Each of the configurations of FIGS. 19-28 uses a version of an electric vaporizer 280. Electric vaporizer 280 can include a power source 270 or can be removably connected to power source 270. Electric vaporizer 280 includes burner 150 in the configuration described above or as a stripped down configuration with just the wick material and burner coil. Electric vaporizer 280 also includes an air inlet 282, a supply of liquid scent material 284, and a vapor outlet 286. Electric vaporizer 280 can be disposable or refillable. Electric vaporizer 280 can be energized by a manual switch 288 or a sensor 290 as described above.
In the configuration of FIG. 19, a power supply 270 is disposed in a power supply housing 272 which is substantially surrounded with a squeezable air bladder 260 that, when squeezed, delivers an airflow to burner 150. Power supply housing 172 selectively receives electric vaporizer 280 which is connected through the threaded connection depicted in FIG. 19, a snap fit connection, or a friction connection. In the FIG. 19 configuration, a power lead is provided to supply power to vaporizer 280. In the FIG. 19 configuration, bladder 260 substantially surrounds power supply housing 272 with at least a majority of electric vaporizer 280 being disposed outside bladder 260 in an extended configuration where it can be readily replaced.
In the configuration of FIG. 20, the bladder 260 surrounds the entire length of electric vaporizer 280 and power supply 270. The main air intake valve 274 is disposed at the bottom of device 100. A sensor 290 such as an air pressure sensor is used to active the burner coil when the user squeezes the bladder 260 to generate airflow into the coil. The FIG. 20 configuration includes a second valve 274 to prevent backflow.
In the configuration of FIG. 21, the airflow generator bladder 260 is disposed at the location of the fan inlet of FIG. 1. In this configuration, the bladder 260 is shaped to fit the users hand so that the user grips the bladder 260 and the housings with a single hand. When a power button 288 is used, the users thumb or finger can control the power button 288 while the palm of the hand compresses the bladder to generate the airflow to the burner coil 150. A sensor (such as sensor 290) can be used as an alternative to or in addition to switch 288. A valve can be used to control the airflow into bladder 260. A secondary valve can be used to prevent suction back into the bladder from the coil.
In the configuration of FIG. 22, the airflow generator bladder 260 is disposed opposite the power source 270 and pushes air down through the liquid holding tank 184 and then through the vaporizing coil 150. An inlet valve 274 can be used to refill the bladder 160. In this configuration, power button 288 turns unit 100 to an 'on' configuration while sensor 290 is used to energize burner 150.
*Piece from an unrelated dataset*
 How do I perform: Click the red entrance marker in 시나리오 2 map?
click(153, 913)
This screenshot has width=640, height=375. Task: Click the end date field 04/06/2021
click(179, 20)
FIG. 23 is an exploded view of another exemplary configuration wherein a hand-powered squeeze-type airflow generator is provided in the form of a resilient bladder 260 that provides the airflow to the device 100. In this configuration, bladder 260 is provided with a one-way valve 274 and/or a manual valve 276 that control the airflow delivery to an electric vaporizer 280. Valve 274 allows bladder 260 to refill with air after being squeezed. Valve 276 must be covered with the users finger or thumb to prevent air from being squeezed out of valve 276. The user then uncovers valve 276 to allow bladder 260 to refill with air. FIG. 24 depicts one exemplary hand-powered squeeze-type airflow generator 260 with valve 274 to control airflow.
25 depicts another exemplary hand-powered squeeze-type airflow generator 260 with manual valve 276 to control airflow.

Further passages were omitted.